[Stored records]
◆ ◆ ◆ ◆ ◆ ◆ ◆

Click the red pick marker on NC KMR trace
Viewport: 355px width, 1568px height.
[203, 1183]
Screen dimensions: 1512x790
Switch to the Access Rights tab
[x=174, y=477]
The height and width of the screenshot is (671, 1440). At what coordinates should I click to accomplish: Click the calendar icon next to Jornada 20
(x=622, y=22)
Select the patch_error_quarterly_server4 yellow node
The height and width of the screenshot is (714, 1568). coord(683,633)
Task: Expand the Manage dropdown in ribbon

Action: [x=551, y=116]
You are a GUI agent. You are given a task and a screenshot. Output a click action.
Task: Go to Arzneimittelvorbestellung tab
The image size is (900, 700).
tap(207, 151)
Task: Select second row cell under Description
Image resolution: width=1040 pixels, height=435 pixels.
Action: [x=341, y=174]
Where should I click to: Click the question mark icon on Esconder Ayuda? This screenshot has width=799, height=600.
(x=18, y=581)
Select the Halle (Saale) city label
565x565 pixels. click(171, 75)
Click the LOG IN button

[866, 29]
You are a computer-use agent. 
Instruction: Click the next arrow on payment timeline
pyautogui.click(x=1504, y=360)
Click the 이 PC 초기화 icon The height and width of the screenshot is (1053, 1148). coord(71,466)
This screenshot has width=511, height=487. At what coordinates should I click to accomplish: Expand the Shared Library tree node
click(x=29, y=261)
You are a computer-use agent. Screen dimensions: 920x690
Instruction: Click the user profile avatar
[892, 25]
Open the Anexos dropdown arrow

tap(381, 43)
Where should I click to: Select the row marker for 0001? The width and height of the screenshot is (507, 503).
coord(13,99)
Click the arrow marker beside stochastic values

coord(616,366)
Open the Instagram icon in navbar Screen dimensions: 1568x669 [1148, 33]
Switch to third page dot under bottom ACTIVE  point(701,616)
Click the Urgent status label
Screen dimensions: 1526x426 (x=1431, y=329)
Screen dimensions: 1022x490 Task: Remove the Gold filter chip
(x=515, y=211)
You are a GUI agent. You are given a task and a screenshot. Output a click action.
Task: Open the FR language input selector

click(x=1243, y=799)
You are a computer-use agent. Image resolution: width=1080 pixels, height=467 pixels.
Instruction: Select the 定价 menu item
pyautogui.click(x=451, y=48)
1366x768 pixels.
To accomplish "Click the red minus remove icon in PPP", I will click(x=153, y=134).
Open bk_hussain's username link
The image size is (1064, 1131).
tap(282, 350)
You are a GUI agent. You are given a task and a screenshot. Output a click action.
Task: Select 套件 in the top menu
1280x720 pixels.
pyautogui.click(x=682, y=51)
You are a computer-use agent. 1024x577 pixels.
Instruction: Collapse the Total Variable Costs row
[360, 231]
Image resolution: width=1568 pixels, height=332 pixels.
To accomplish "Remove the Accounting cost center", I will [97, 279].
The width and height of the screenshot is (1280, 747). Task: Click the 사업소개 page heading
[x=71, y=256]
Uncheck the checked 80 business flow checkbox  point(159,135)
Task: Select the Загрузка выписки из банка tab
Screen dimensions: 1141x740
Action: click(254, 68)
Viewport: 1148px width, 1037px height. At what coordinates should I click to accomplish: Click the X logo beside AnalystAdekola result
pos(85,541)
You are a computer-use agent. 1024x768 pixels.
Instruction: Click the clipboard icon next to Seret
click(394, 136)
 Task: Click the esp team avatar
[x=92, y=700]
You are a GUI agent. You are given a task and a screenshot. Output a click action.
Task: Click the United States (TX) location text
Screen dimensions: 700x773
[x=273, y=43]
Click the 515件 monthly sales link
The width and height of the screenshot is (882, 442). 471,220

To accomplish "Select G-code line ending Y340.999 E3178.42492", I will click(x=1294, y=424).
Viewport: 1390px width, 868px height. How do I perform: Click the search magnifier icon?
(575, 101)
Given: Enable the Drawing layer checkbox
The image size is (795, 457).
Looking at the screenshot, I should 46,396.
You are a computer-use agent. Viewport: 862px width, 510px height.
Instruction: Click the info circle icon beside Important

◆ ◆ ◆ ◆ ◆ ◆ ◆

▶ _Problem requirements_:
Set down each entry exactly, leaving none out.

▶ _Exercise result_:
Click the red pick marker on NC KMR trace
Viewport: 355px width, 1568px height.
[203, 1183]
Screen dimensions: 1512x790
Switch to the Access Rights tab
[x=174, y=477]
The height and width of the screenshot is (671, 1440). At what coordinates should I click to accomplish: Click the calendar icon next to Jornada 20
(x=622, y=22)
Select the patch_error_quarterly_server4 yellow node
The height and width of the screenshot is (714, 1568). coord(683,633)
Task: Expand the Manage dropdown in ribbon

Action: [x=551, y=116]
You are a GUI agent. You are given a task and a screenshot. Output a click action.
Task: Go to Arzneimittelvorbestellung tab
The image size is (900, 700).
tap(207, 151)
Task: Select second row cell under Description
Image resolution: width=1040 pixels, height=435 pixels.
Action: [x=341, y=174]
Where should I click to: Click the question mark icon on Esconder Ayuda? This screenshot has width=799, height=600.
(x=18, y=581)
Select the Halle (Saale) city label
565x565 pixels. click(171, 75)
Click the LOG IN button

[866, 29]
You are a computer-use agent. 
Instruction: Click the next arrow on payment timeline
pyautogui.click(x=1504, y=360)
Click the 이 PC 초기화 icon The height and width of the screenshot is (1053, 1148). coord(71,466)
This screenshot has width=511, height=487. At what coordinates should I click to accomplish: Expand the Shared Library tree node
click(x=29, y=261)
You are a computer-use agent. Screen dimensions: 920x690
Instruction: Click the user profile avatar
[892, 25]
Open the Anexos dropdown arrow

tap(381, 43)
Where should I click to: Select the row marker for 0001? The width and height of the screenshot is (507, 503).
coord(13,99)
Click the arrow marker beside stochastic values

coord(616,366)
Open the Instagram icon in navbar Screen dimensions: 1568x669 [1148, 33]
Switch to third page dot under bottom ACTIVE  point(701,616)
Click the Urgent status label
Screen dimensions: 1526x426 (x=1431, y=329)
Screen dimensions: 1022x490 Task: Remove the Gold filter chip
(x=515, y=211)
You are a GUI agent. You are given a task and a screenshot. Output a click action.
Task: Open the FR language input selector

click(x=1243, y=799)
You are a computer-use agent. Image resolution: width=1080 pixels, height=467 pixels.
Instruction: Select the 定价 menu item
pyautogui.click(x=451, y=48)
1366x768 pixels.
To accomplish "Click the red minus remove icon in PPP", I will click(x=153, y=134).
Open bk_hussain's username link
The image size is (1064, 1131).
tap(282, 350)
You are a GUI agent. You are given a task and a screenshot. Output a click action.
Task: Select 套件 in the top menu
1280x720 pixels.
pyautogui.click(x=682, y=51)
You are a computer-use agent. 1024x577 pixels.
Instruction: Collapse the Total Variable Costs row
[360, 231]
Image resolution: width=1568 pixels, height=332 pixels.
To accomplish "Remove the Accounting cost center", I will [97, 279].
The width and height of the screenshot is (1280, 747). Task: Click the 사업소개 page heading
[x=71, y=256]
Uncheck the checked 80 business flow checkbox  point(159,135)
Task: Select the Загрузка выписки из банка tab
Screen dimensions: 1141x740
Action: click(254, 68)
Viewport: 1148px width, 1037px height. At what coordinates should I click to accomplish: Click the X logo beside AnalystAdekola result
pos(85,541)
You are a computer-use agent. 1024x768 pixels.
Instruction: Click the clipboard icon next to Seret
click(394, 136)
 Task: Click the esp team avatar
[x=92, y=700]
You are a GUI agent. You are given a task and a screenshot. Output a click action.
Task: Click the United States (TX) location text
Screen dimensions: 700x773
[x=273, y=43]
Click the 515件 monthly sales link
The width and height of the screenshot is (882, 442). 471,220

To accomplish "Select G-code line ending Y340.999 E3178.42492", I will click(x=1294, y=424).
Viewport: 1390px width, 868px height. How do I perform: Click the search magnifier icon?
(575, 101)
Given: Enable the Drawing layer checkbox
The image size is (795, 457).
Looking at the screenshot, I should 46,396.
You are a computer-use agent. Viewport: 862px width, 510px height.
Instruction: Click the info circle icon beside Important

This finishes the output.